Artikel »
——
Das Semester hat begonnen, und vor allem für Studierende aus anderen Städten stellt sich die bange Frage: Wie finde ich in Berlin eine Wohnung? Denn die wenigsten können auf Elternhäuser bauen, die das Problem mit dem Kauf einer Eigentumswohnung lösen können oder problemlos hohe Mieten übernehmen. Für diese Klientel ist gesorgt: In der letzten Zeit wurden in vielen Stadtteilen…
… in Berlin hochpreisige Wohnungen für Studierende gebaut. Oft handelt es sich um Mikroappartements, mit denen besonders viel Profit zu machen ist. Doch die Mehrheit der Studierenden muss sehen, wie sie irgendwie unterkommen.
Junge Menschen verschulden sich dann manchmal, um für kurze Zeit eine extrem teure Unterkunft zu bezahlen, nur um das Studium in Berlin rechtzeitig beginnen zu können. Da werden mitunter über 700 Euro für ein 7 qm großes Zimmer und eine Nasszelle als Dusche bezahlt. „Wir werden jedes Semester von zahlreichen Studierenden angeschrieben und angesprochen, die noch kein Zimmer in Berlin gefunden haben“, sagt Eske Woldmer vom Öffentlichkeitsreferat des AStA der Humboldt-Universität. „Teilweise haben uns Studierende berichtet, dass sie übergangsweise in einem Hostel wohnen, auf dem Sofa bei Freund/innen unterkommen oder aber täglich mehrere Stunden nach Berlin pendeln müssen“, beschreibt Woldmer diese Notsituation von vielen Studierenden in Berlin.
Sie macht im Gespräch mit dem MieterEcho klar, dass die Hilfsmöglichkeiten der Studierendenvertretungen sehr begrenzt sind: „Wir haben als Studierendenschaft zwar eine allgemeine Sozialberatung, die aber selbst keine Wohnungen und Unterkünfte vermitteln kann. Die Beratung ist auch nicht primär auf das Thema Wohnen fokussiert.“ So gibt es in keinem AStA der Berliner Hochschulen ein spezielles Referat, das nur für das studentische Wohnen zuständig ist. Man habe aber eine BAföG- und Studienfinanzierungsberatung, an die sich Studierende wenden können. „Beide Beratungen sind sehr ausgelastet“, betont Woldmer.
Politischer Druck notwendig
Sie benennt einige der Möglichkeiten, um vielleicht doch noch an eine Unterkunft zu kommen. Studierende sollten sich auf sämtliche Wohnheim-Wartelisten setzen lassen, und auch mal außerhalb von Semesterstart und -ende anfragen, ob gerade zufällig noch Zimmer frei sind. Zudem sollten sie Wohnungsgesuche teilen und teilen lassen. Denn je mehr Leute die Augen offenhalten, desto besser die Chancen. Manchmal findet man an Aushängen in der Uni oder an anderen Orten sowie in Zeitungen Wohnungsannoncen, die nicht im Internet geteilt werden und somit weniger Menschen erreichen. Dann könnte mit viel Glück die beworbene Unterkunft noch frei sein.
——
Datenauszug »

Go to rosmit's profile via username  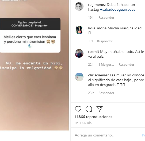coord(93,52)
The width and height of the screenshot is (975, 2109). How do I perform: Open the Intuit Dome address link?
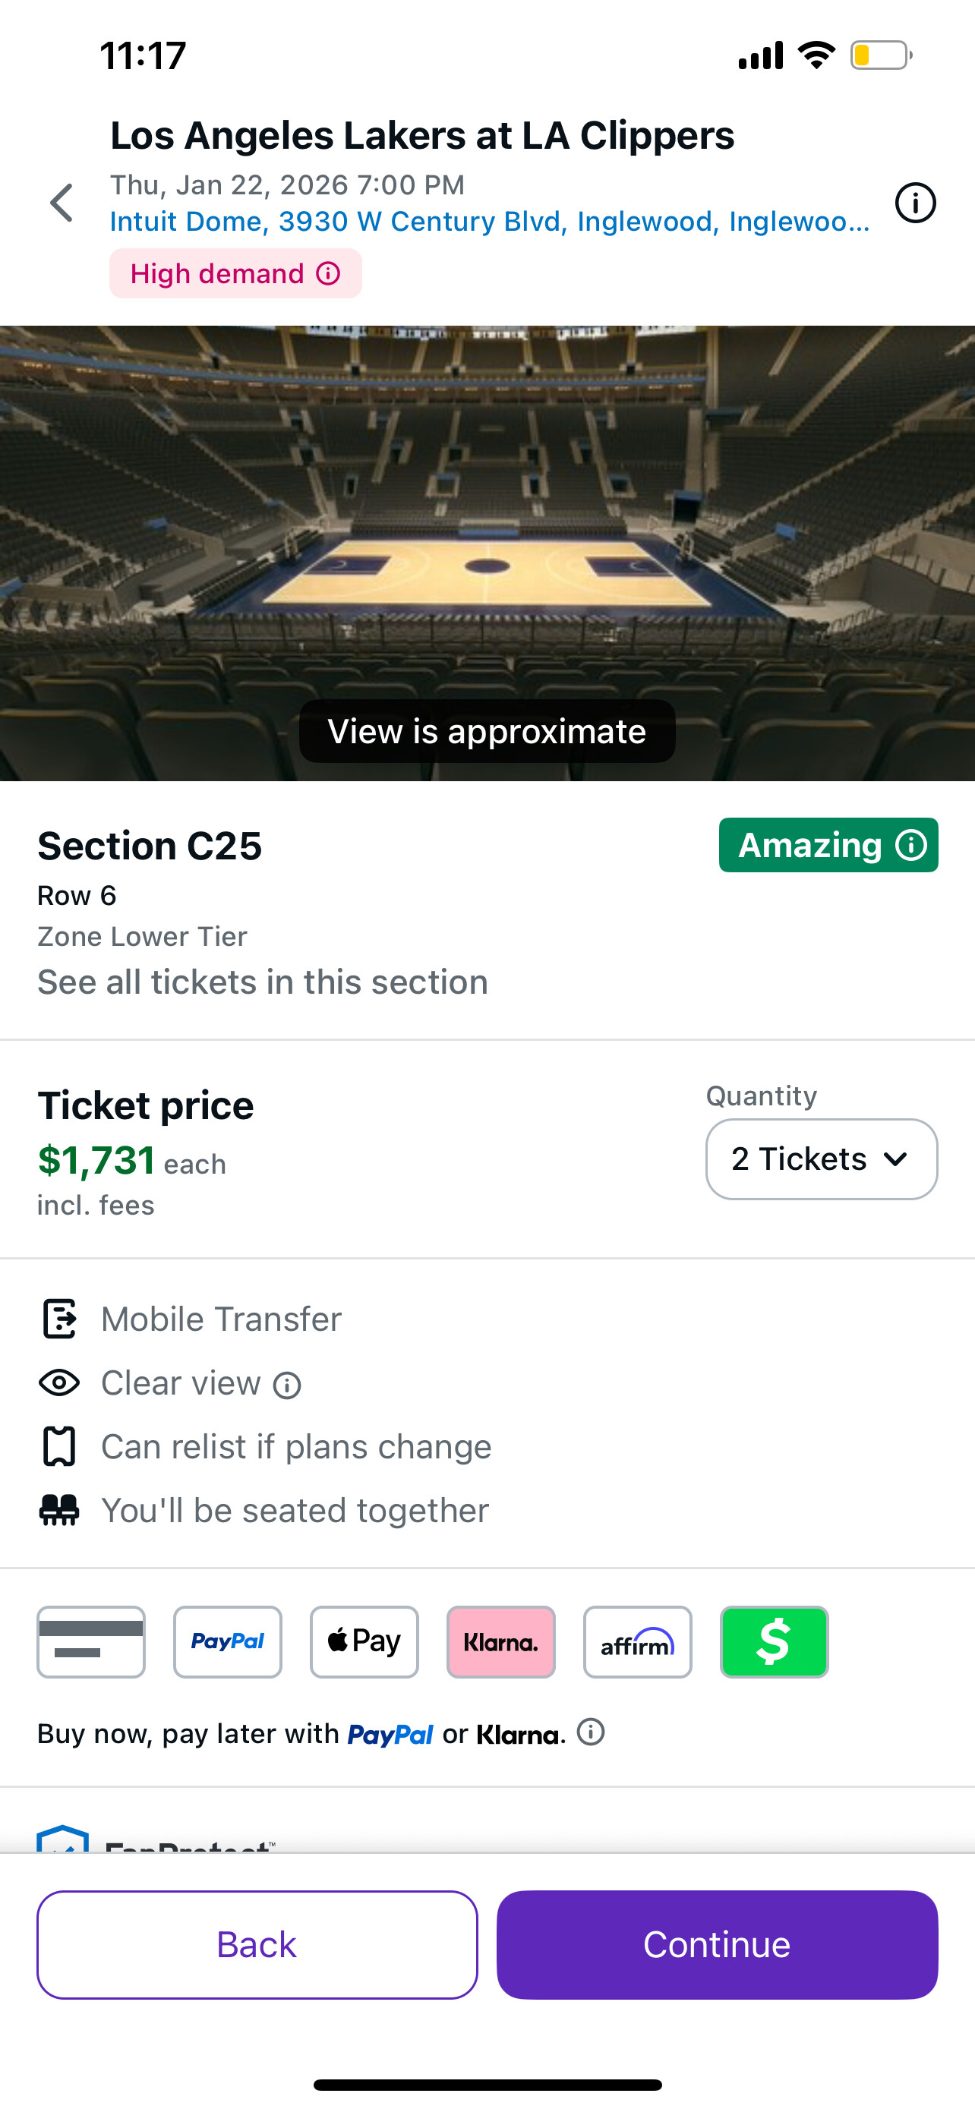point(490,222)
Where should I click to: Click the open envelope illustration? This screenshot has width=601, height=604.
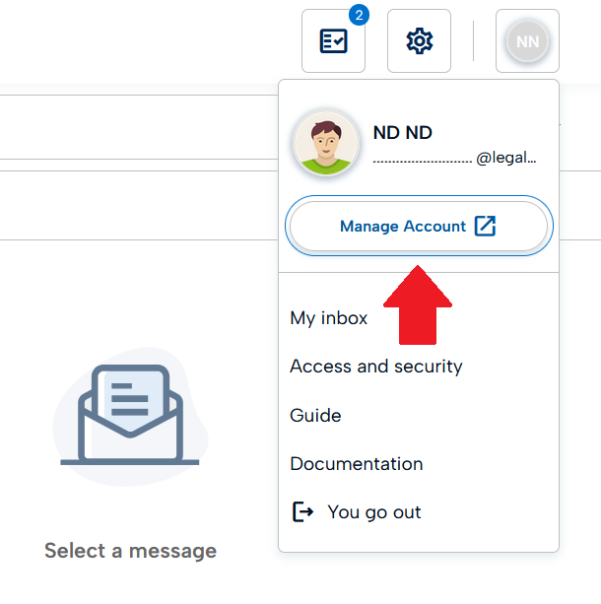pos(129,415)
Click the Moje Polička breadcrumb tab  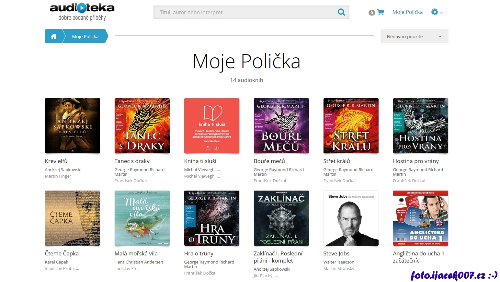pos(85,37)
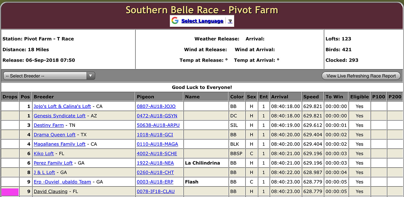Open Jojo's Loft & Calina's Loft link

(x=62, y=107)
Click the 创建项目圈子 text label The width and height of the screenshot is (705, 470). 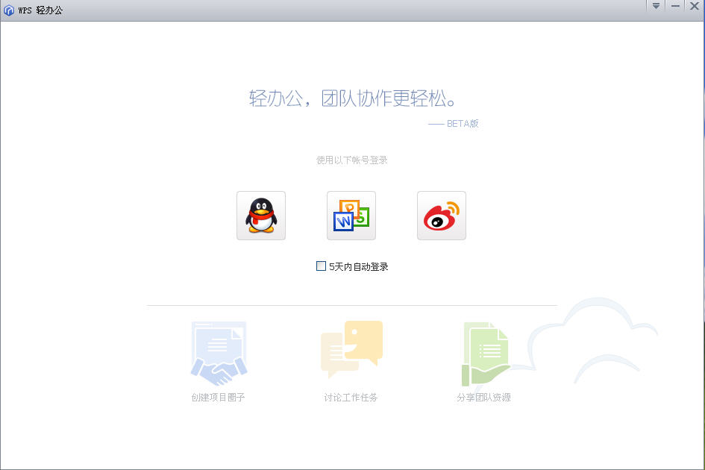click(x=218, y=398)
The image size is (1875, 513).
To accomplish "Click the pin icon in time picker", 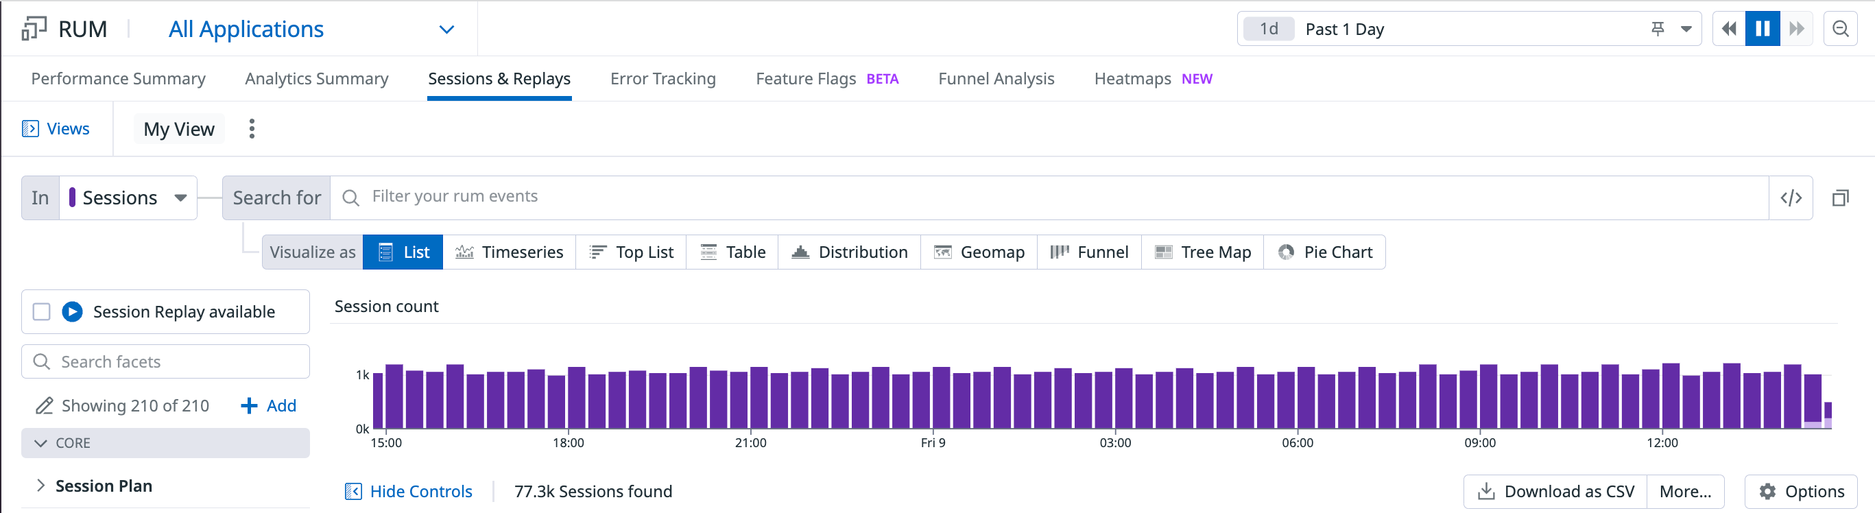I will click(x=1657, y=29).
——
Aufgaben »
A. Gib einen Abschnitt aus dem Artikel über die Wohnungsnot von Studierenden in Berlin wörtlich wieder. Beginne bei den Worten „Das Semester hat“ und höre nach „sie irgendwie unterkommen.“ auf.
B. Beantworte zum Artikel über die Wohnungsnot von Studierenden in Berlin diese Fragen:
(i) Wie viel wird mitunter für ein 7 qm großes Zimmer mit Nasszelle bezahlt?
(ii) Welche Beratung bietet die Studierendenschaft neben der allgemeinen Sozialberatung an?
(iii) Wo findet man manchmal Wohnungsannoncen, die nicht im Internet geteilt werden?
C. Schreib den Artikel über die Wohnungsnot von Studierenden in Berlin im Anschluss an seinen letzten Satz weiter.
Die Zeilen haben mit den Aufgaben nichts zu tun.

Antworten »
A.
Das Semester hat begonnen, und vor allem für Studierende aus anderen Städten stellt sich die bange Frage: Wie finde ich in Berlin eine Wohnung? Denn die wenigsten können auf Elternhäuser bauen, die das Problem mit dem Kauf einer Eigentumswohnung lösen können oder problemlos hohe Mieten übernehmen. Für diese Klientel ist gesorgt: In der letzten Zeit wurden in vielen Stadtteilen…
… in Berlin hochpreisige Wohnungen für Studierende gebaut. Oft handelt es sich um Mikroappartements, mit denen besonders viel Profit zu machen ist. Doch die Mehrheit der Studierenden muss sehen, wie sie irgendwie unterkommen.

B.
(i) Über 700 Euro.
(ii) Eine BAföG- und Studienfinanzierungsberatung.
(iii) An Aushängen in der Uni oder an anderen Orten sowie in Zeitungen.

C.
Doch Woldmer warnt vor zu viel Optimismus: „So viele Tipps haben wir auch nicht, und die Lage ist katastrophal.“ Letztendlich müsse es darum gehen, dem Berliner Senat „möglichst viel Druck zu machen“. Damit spricht sie an, dass auch die Wohnungsnot von Studierenden – wie die von allen betroffenen Menschen – nur gesellschaftlich behoben werden kann. „Bezahlbarer Wohnraum für Studierende muss von der Politik gefördert werden. Wenn das Thema nicht auf politischer Ebene angegangen wird, wird sich die Lage in den kommenden Semestern noch mehr verschlechtern“, betont Woldmer.
Ähnlich sieht man das auch beim fzs, dem freien Zusammenschluss der Studierendenschaften. „Die Wahl des Studienorts wird zum Armutsgrund – oder der Studienort wird vom Mietpreis erzwungen“, sagt Emmi Kraft vom Vorstand des fzs. Die Organisation kooperiert mit der Initiative Studis gegen Wohnungsnot. Sie fordert die Umwidmung von leerstehenden Gebäuden zu Wohnungen.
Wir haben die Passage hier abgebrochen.